A total of 10 separate sampling excursions were undertaken between late May and early
October of 2004 in order to gather data to determine the seasonal changes in redox
chemistry within the top few centimeters of sediments using in situ electrochemical
methods to investigate porewater iron, manganese, sulfur, and oxygen chemistry.
Sediment core samples were additionally sectioned and analyzed to determine the
distribution of iron, manganese and phosphorus for a comparative study looking at the
relative mobility of these elements over this time period. It is well known that Fe and Mn
oxyhydroxide minerals strongly sorb phosphorus to their surfaces (Shenker et al., 2005;
van der Zee et al., 2003; Roden and Edmonds, 1997).

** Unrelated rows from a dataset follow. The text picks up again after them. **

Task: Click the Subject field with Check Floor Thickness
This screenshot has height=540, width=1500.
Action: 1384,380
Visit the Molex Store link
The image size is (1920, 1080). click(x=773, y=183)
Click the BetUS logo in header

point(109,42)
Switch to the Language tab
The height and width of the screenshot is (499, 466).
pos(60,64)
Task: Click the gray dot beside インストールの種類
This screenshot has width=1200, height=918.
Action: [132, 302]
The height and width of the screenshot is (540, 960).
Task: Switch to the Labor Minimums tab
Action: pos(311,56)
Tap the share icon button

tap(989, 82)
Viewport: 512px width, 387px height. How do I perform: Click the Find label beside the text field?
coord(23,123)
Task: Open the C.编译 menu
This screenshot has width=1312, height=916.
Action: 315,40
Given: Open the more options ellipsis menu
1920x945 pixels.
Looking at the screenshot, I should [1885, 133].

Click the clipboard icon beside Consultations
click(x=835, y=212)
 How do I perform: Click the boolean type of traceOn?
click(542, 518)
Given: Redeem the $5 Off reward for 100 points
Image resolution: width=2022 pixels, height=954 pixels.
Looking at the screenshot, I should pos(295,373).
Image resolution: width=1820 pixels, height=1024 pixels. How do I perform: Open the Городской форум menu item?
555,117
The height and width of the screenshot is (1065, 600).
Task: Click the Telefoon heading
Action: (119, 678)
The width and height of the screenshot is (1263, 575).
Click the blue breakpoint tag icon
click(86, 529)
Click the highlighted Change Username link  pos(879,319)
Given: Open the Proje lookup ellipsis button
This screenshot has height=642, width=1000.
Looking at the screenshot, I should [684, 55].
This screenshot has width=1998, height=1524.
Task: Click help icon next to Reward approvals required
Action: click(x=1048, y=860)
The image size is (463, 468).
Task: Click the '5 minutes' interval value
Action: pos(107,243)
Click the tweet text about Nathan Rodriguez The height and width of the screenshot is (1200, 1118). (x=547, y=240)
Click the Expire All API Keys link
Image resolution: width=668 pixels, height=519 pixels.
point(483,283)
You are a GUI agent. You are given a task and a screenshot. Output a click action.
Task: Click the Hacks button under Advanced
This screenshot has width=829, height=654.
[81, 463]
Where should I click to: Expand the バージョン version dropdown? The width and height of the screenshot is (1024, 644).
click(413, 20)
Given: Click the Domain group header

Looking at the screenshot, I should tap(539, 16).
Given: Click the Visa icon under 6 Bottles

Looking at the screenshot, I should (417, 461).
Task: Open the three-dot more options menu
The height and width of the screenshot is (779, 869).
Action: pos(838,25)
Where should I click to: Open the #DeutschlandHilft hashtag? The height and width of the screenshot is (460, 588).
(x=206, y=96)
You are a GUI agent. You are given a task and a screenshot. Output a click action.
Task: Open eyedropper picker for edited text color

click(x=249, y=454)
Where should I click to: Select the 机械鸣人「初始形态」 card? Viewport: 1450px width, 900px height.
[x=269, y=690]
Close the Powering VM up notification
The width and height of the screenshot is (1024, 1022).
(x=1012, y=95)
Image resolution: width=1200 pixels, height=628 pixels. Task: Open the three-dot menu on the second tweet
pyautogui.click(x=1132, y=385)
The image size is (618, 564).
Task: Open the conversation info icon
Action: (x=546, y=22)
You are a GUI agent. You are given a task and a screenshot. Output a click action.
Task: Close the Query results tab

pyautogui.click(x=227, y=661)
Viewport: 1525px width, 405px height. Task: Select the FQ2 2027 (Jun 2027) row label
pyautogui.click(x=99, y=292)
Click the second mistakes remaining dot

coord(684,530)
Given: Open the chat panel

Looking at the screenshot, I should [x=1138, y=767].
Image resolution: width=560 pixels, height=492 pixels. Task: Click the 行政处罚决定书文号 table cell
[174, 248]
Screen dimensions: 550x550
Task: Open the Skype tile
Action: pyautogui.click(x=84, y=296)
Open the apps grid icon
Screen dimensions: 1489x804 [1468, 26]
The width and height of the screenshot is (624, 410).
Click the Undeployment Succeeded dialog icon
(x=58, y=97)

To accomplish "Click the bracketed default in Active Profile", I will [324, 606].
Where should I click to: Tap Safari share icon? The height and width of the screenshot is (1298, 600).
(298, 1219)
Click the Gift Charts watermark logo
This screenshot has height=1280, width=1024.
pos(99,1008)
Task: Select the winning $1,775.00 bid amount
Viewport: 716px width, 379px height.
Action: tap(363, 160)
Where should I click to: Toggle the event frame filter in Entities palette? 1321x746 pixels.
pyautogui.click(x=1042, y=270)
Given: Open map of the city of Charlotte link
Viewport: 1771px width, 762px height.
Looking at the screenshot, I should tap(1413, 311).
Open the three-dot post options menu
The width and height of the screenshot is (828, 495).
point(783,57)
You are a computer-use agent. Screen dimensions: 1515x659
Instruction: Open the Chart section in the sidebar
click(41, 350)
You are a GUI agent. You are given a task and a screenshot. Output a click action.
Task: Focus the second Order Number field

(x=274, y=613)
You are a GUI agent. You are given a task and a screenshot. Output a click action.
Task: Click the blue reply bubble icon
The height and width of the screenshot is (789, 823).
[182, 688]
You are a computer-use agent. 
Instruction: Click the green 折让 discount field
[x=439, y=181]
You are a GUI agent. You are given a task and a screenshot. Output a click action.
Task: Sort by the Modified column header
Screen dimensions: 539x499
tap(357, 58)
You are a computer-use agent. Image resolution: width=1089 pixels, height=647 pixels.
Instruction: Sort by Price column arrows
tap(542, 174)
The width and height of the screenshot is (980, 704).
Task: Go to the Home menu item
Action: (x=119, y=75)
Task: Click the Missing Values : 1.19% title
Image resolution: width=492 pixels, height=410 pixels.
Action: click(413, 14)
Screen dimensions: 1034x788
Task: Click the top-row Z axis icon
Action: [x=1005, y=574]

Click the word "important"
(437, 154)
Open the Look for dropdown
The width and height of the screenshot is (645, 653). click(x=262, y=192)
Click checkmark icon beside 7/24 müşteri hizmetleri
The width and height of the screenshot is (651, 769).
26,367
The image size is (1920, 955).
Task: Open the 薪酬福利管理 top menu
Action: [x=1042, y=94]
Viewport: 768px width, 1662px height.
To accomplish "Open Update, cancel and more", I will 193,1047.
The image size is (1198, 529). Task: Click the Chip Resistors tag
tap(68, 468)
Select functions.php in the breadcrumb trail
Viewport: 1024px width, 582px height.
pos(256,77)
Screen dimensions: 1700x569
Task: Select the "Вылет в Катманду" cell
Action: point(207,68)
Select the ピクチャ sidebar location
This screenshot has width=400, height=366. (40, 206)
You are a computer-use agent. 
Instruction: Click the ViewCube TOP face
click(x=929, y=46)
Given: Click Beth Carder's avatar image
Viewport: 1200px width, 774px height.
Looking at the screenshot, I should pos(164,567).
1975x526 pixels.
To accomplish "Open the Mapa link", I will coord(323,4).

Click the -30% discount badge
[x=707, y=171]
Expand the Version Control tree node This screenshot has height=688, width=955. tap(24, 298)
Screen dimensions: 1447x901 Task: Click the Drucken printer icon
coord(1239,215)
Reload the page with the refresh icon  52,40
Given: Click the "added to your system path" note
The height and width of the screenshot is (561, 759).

When these minerals are reduced due to conditions in the sediments becoming more
anoxic, the sorbed phosphorus can be released into adjacent porewaters where it may
diffuse and potentially reach the overlying water column - where it would serve as a
nutrient source, potentially driving algal activity. Electrochemical results show that the
comparatively colder and windier conditions of summer 2004 kept iron oxyhydroxide
minerals in surficial sediments of the inner bay from being reduced, but that manganese
oxyhydroxide minerals were completely reduced up to the sediment-water interface and
soluble Mn was observed in the water column. This observation is coupled with
statistical analysis of the sediment core chemistry from our seasonal site which suggests
that phosphorus mobility is strongly correlated with changes in iron and manganese
mineralization. While manganese minerals can release significant Mn into the porewater
and overlying water columns, the continued presence of oxidized iron oxyhydroxides
through the summer should have effectively contained any significant phosphorus
released from manganese oxyhydroxide minerals. However, in summers where
conditions may select for more reducing conditions to drive iron reduction (generally
higher temperatures, less turbulence from wind shear, and greater photosynthetic
activity), or in parts of the bay where conditions select for greater anoxia, the redox front
may move well into the water column, transform a more significant proportion of
oxidized iron and manganese oxyhydroxide minerals, and release substantial phosphorus
into the overlying water column.

In summary, the results of this study indicate that there remains a substantial reservoir of
phosphorus in the sediments of St. Albans Bay which is mobile within the sediment
column due to changing redox front positions and associated changes in iron and
manganese mineralization. This sediment reservoir has the potential to contribute
phosphorus to the water in the bay for a long period of time into the future; flux of
sediment into the overlying water column will be at least partly based on highly reducing
events which may vary considerably in space and time.